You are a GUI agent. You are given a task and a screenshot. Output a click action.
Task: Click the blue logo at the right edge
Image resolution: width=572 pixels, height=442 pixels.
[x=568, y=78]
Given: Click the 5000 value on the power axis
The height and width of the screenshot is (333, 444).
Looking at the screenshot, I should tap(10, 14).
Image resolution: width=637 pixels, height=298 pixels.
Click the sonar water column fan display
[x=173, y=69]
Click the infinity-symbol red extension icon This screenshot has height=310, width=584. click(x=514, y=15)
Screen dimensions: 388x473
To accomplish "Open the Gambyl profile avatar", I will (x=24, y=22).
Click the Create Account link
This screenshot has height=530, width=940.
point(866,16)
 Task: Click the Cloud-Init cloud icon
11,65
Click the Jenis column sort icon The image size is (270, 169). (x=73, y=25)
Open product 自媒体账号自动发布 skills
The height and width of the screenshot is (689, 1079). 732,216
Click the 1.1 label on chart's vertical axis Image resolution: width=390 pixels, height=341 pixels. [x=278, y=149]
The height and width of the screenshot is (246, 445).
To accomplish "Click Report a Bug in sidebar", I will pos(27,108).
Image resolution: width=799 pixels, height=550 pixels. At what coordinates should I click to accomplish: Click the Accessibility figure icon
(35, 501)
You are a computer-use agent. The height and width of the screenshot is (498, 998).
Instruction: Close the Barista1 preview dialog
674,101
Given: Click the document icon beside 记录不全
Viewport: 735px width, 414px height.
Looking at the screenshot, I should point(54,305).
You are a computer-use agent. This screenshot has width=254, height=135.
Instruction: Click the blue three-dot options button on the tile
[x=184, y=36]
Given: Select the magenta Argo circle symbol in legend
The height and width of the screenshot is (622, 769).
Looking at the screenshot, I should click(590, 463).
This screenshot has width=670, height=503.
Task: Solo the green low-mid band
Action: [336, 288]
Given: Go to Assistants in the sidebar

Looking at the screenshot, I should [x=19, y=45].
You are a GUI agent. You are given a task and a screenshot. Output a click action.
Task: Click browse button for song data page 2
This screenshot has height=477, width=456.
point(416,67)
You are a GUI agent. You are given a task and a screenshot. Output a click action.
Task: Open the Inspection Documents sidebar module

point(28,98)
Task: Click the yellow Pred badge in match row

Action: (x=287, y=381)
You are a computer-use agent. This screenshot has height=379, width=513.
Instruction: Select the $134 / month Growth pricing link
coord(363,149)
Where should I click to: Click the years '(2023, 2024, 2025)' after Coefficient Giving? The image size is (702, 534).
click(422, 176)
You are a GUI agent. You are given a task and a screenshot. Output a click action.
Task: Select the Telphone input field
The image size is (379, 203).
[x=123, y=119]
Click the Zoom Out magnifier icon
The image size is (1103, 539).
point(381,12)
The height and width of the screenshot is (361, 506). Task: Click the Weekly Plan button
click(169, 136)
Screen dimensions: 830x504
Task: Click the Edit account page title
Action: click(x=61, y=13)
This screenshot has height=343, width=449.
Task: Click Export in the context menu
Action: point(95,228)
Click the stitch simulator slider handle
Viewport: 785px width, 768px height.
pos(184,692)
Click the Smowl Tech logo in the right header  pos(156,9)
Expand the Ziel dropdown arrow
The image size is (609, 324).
━━━━━━━━
▸ **WHAT IS REQUIRED**: All entries are to be output exactly as they stand.

▸ **EXERCISE OUTPUT**:
You are a GUI agent. You are given a task and a screenshot. Output a click action.
Task: Click the blue logo at the right edge
Image resolution: width=572 pixels, height=442 pixels.
[x=568, y=78]
Given: Click the 5000 value on the power axis
The height and width of the screenshot is (333, 444).
Looking at the screenshot, I should tap(10, 14).
Image resolution: width=637 pixels, height=298 pixels.
Click the sonar water column fan display
[x=173, y=69]
Click the infinity-symbol red extension icon This screenshot has height=310, width=584. click(x=514, y=15)
Screen dimensions: 388x473
To accomplish "Open the Gambyl profile avatar", I will (x=24, y=22).
Click the Create Account link
This screenshot has height=530, width=940.
point(866,16)
 Task: Click the Cloud-Init cloud icon
11,65
Click the Jenis column sort icon The image size is (270, 169). (x=73, y=25)
Open product 自媒体账号自动发布 skills
The height and width of the screenshot is (689, 1079). 732,216
Click the 1.1 label on chart's vertical axis Image resolution: width=390 pixels, height=341 pixels. [x=278, y=149]
The height and width of the screenshot is (246, 445).
To accomplish "Click Report a Bug in sidebar", I will pos(27,108).
Image resolution: width=799 pixels, height=550 pixels. At what coordinates should I click to accomplish: Click the Accessibility figure icon
(35, 501)
You are a computer-use agent. The height and width of the screenshot is (498, 998).
Instruction: Close the Barista1 preview dialog
674,101
Given: Click the document icon beside 记录不全
Viewport: 735px width, 414px height.
Looking at the screenshot, I should point(54,305).
You are a computer-use agent. This screenshot has width=254, height=135.
Instruction: Click the blue three-dot options button on the tile
[x=184, y=36]
Given: Select the magenta Argo circle symbol in legend
The height and width of the screenshot is (622, 769).
Looking at the screenshot, I should click(590, 463).
This screenshot has width=670, height=503.
Task: Solo the green low-mid band
Action: [336, 288]
Given: Go to Assistants in the sidebar

Looking at the screenshot, I should [x=19, y=45].
You are a GUI agent. You are given a task and a screenshot. Output a click action.
Task: Click browse button for song data page 2
This screenshot has height=477, width=456.
point(416,67)
You are a GUI agent. You are given a task and a screenshot. Output a click action.
Task: Open the Inspection Documents sidebar module

point(28,98)
Task: Click the yellow Pred badge in match row

Action: (x=287, y=381)
You are a computer-use agent. This screenshot has height=379, width=513.
Instruction: Select the $134 / month Growth pricing link
coord(363,149)
Where should I click to: Click the years '(2023, 2024, 2025)' after Coefficient Giving? The image size is (702, 534).
click(422, 176)
You are a GUI agent. You are given a task and a screenshot. Output a click action.
Task: Select the Telphone input field
The image size is (379, 203).
[x=123, y=119]
Click the Zoom Out magnifier icon
The image size is (1103, 539).
point(381,12)
The height and width of the screenshot is (361, 506). Task: Click the Weekly Plan button
click(169, 136)
Screen dimensions: 830x504
Task: Click the Edit account page title
Action: click(x=61, y=13)
This screenshot has height=343, width=449.
Task: Click Export in the context menu
Action: point(95,228)
Click the stitch simulator slider handle
Viewport: 785px width, 768px height.
pos(184,692)
Click the Smowl Tech logo in the right header  pos(156,9)
Expand the Ziel dropdown arrow
The image size is (609, 324).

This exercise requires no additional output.